* **Task goal**
Each entry should appear in the answer exactly as written.

* **Input data**
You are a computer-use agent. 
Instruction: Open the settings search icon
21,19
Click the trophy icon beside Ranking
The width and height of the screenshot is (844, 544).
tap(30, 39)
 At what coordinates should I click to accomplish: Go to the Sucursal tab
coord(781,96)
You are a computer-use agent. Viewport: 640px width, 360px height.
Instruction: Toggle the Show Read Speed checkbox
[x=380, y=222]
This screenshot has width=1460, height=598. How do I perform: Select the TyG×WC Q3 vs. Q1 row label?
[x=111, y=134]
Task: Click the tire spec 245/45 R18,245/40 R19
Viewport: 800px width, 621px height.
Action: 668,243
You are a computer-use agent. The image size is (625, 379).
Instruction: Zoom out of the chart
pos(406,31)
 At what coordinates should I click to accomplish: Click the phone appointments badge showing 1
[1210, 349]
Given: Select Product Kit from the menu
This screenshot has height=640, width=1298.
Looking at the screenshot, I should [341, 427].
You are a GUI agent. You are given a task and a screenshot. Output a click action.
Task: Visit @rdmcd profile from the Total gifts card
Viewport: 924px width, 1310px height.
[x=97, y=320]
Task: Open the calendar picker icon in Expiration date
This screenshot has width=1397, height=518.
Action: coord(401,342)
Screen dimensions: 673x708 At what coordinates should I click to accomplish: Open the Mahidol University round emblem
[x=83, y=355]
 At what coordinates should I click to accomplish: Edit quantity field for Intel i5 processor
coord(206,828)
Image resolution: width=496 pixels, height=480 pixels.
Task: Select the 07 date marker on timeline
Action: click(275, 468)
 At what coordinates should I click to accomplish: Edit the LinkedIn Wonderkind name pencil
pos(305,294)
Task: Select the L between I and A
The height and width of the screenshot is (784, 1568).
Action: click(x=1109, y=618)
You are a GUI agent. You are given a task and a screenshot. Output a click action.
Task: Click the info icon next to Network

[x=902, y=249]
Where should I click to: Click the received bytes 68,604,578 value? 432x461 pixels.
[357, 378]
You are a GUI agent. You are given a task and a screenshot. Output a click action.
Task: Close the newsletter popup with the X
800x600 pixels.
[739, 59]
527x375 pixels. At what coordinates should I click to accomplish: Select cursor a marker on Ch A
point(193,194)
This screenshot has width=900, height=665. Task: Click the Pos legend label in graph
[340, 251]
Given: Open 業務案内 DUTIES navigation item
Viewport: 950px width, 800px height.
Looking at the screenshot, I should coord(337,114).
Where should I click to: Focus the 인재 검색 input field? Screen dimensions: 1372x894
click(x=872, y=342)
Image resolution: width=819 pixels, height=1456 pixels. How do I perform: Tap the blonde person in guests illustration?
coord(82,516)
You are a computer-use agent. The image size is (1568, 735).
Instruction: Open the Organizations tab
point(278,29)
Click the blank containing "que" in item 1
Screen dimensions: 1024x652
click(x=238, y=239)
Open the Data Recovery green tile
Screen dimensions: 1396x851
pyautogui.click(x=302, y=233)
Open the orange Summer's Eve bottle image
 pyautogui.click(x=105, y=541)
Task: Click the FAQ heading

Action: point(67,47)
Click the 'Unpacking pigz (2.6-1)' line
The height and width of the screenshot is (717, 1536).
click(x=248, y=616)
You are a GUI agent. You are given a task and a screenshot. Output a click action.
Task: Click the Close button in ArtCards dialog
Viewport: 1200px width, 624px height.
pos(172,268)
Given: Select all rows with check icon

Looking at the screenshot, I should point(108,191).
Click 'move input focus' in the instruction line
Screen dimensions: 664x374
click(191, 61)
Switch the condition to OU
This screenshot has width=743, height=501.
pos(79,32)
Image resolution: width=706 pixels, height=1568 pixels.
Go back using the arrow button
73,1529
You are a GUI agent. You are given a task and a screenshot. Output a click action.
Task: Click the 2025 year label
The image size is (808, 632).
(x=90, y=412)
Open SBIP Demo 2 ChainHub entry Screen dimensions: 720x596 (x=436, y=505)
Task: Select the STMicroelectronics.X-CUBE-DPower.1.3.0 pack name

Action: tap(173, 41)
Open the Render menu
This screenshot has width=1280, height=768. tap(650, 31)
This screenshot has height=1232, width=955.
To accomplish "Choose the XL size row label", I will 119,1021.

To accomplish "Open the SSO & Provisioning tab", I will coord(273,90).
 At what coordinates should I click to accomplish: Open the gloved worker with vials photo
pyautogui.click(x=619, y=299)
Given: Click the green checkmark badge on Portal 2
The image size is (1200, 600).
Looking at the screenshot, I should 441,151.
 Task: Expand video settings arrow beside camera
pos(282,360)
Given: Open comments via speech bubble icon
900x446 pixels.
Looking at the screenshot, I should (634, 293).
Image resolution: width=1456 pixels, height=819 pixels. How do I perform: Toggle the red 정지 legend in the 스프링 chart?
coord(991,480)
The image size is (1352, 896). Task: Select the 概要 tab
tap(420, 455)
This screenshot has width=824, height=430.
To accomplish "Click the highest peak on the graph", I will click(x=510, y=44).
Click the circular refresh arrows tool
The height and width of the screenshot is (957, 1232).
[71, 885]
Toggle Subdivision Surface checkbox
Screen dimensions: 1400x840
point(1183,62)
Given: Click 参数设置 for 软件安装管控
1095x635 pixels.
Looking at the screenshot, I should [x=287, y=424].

* **Result**
You are a computer-use agent. 
Instruction: Open the settings search icon
21,19
Click the trophy icon beside Ranking
The width and height of the screenshot is (844, 544).
tap(30, 39)
 At what coordinates should I click to accomplish: Go to the Sucursal tab
coord(781,96)
You are a computer-use agent. Viewport: 640px width, 360px height.
Instruction: Toggle the Show Read Speed checkbox
[x=380, y=222]
This screenshot has width=1460, height=598. How do I perform: Select the TyG×WC Q3 vs. Q1 row label?
[x=111, y=134]
Task: Click the tire spec 245/45 R18,245/40 R19
Viewport: 800px width, 621px height.
Action: 668,243
You are a computer-use agent. The image size is (625, 379).
Instruction: Zoom out of the chart
pos(406,31)
 At what coordinates should I click to accomplish: Click the phone appointments badge showing 1
[1210, 349]
Given: Select Product Kit from the menu
This screenshot has height=640, width=1298.
Looking at the screenshot, I should [341, 427].
You are a GUI agent. You are given a task and a screenshot. Output a click action.
Task: Visit @rdmcd profile from the Total gifts card
Viewport: 924px width, 1310px height.
[x=97, y=320]
Task: Open the calendar picker icon in Expiration date
This screenshot has width=1397, height=518.
Action: coord(401,342)
Screen dimensions: 673x708 At what coordinates should I click to accomplish: Open the Mahidol University round emblem
[x=83, y=355]
 At what coordinates should I click to accomplish: Edit quantity field for Intel i5 processor
coord(206,828)
Image resolution: width=496 pixels, height=480 pixels.
Task: Select the 07 date marker on timeline
Action: click(275, 468)
 At what coordinates should I click to accomplish: Edit the LinkedIn Wonderkind name pencil
pos(305,294)
Task: Select the L between I and A
The height and width of the screenshot is (784, 1568).
Action: click(x=1109, y=618)
You are a GUI agent. You are given a task and a screenshot. Output a click action.
Task: Click the info icon next to Network

[x=902, y=249]
Where should I click to: Click the received bytes 68,604,578 value? 432x461 pixels.
[357, 378]
You are a GUI agent. You are given a task and a screenshot. Output a click action.
Task: Close the newsletter popup with the X
800x600 pixels.
[739, 59]
527x375 pixels. At what coordinates should I click to accomplish: Select cursor a marker on Ch A
point(193,194)
This screenshot has width=900, height=665. Task: Click the Pos legend label in graph
[340, 251]
Given: Open 業務案内 DUTIES navigation item
Viewport: 950px width, 800px height.
Looking at the screenshot, I should coord(337,114).
Where should I click to: Focus the 인재 검색 input field? Screen dimensions: 1372x894
click(x=872, y=342)
Image resolution: width=819 pixels, height=1456 pixels. How do I perform: Tap the blonde person in guests illustration?
coord(82,516)
You are a computer-use agent. The image size is (1568, 735).
Instruction: Open the Organizations tab
point(278,29)
Click the blank containing "que" in item 1
Screen dimensions: 1024x652
click(x=238, y=239)
Open the Data Recovery green tile
Screen dimensions: 1396x851
pyautogui.click(x=302, y=233)
Open the orange Summer's Eve bottle image
 pyautogui.click(x=105, y=541)
Task: Click the FAQ heading

Action: point(67,47)
Click the 'Unpacking pigz (2.6-1)' line
The height and width of the screenshot is (717, 1536).
click(x=248, y=616)
You are a GUI agent. You are given a task and a screenshot. Output a click action.
Task: Click the Close button in ArtCards dialog
Viewport: 1200px width, 624px height.
pos(172,268)
Given: Select all rows with check icon

Looking at the screenshot, I should point(108,191).
Click 'move input focus' in the instruction line
Screen dimensions: 664x374
click(191, 61)
Switch the condition to OU
This screenshot has width=743, height=501.
pos(79,32)
Image resolution: width=706 pixels, height=1568 pixels.
Go back using the arrow button
73,1529
You are a GUI agent. You are given a task and a screenshot. Output a click action.
Task: Click the 2025 year label
The image size is (808, 632).
(x=90, y=412)
Open SBIP Demo 2 ChainHub entry Screen dimensions: 720x596 (x=436, y=505)
Task: Select the STMicroelectronics.X-CUBE-DPower.1.3.0 pack name

Action: tap(173, 41)
Open the Render menu
This screenshot has width=1280, height=768. tap(650, 31)
This screenshot has height=1232, width=955.
To accomplish "Choose the XL size row label", I will 119,1021.

To accomplish "Open the SSO & Provisioning tab", I will coord(273,90).
 At what coordinates should I click to accomplish: Open the gloved worker with vials photo
pyautogui.click(x=619, y=299)
Given: Click the green checkmark badge on Portal 2
The image size is (1200, 600).
Looking at the screenshot, I should 441,151.
 Task: Expand video settings arrow beside camera
pos(282,360)
Given: Open comments via speech bubble icon
900x446 pixels.
Looking at the screenshot, I should (634, 293).
Image resolution: width=1456 pixels, height=819 pixels. How do I perform: Toggle the red 정지 legend in the 스프링 chart?
coord(991,480)
The image size is (1352, 896). Task: Select the 概要 tab
tap(420, 455)
This screenshot has width=824, height=430.
To accomplish "Click the highest peak on the graph", I will click(x=510, y=44).
Click the circular refresh arrows tool
The height and width of the screenshot is (957, 1232).
[71, 885]
Toggle Subdivision Surface checkbox
Screen dimensions: 1400x840
point(1183,62)
Given: Click 参数设置 for 软件安装管控
1095x635 pixels.
Looking at the screenshot, I should [x=287, y=424].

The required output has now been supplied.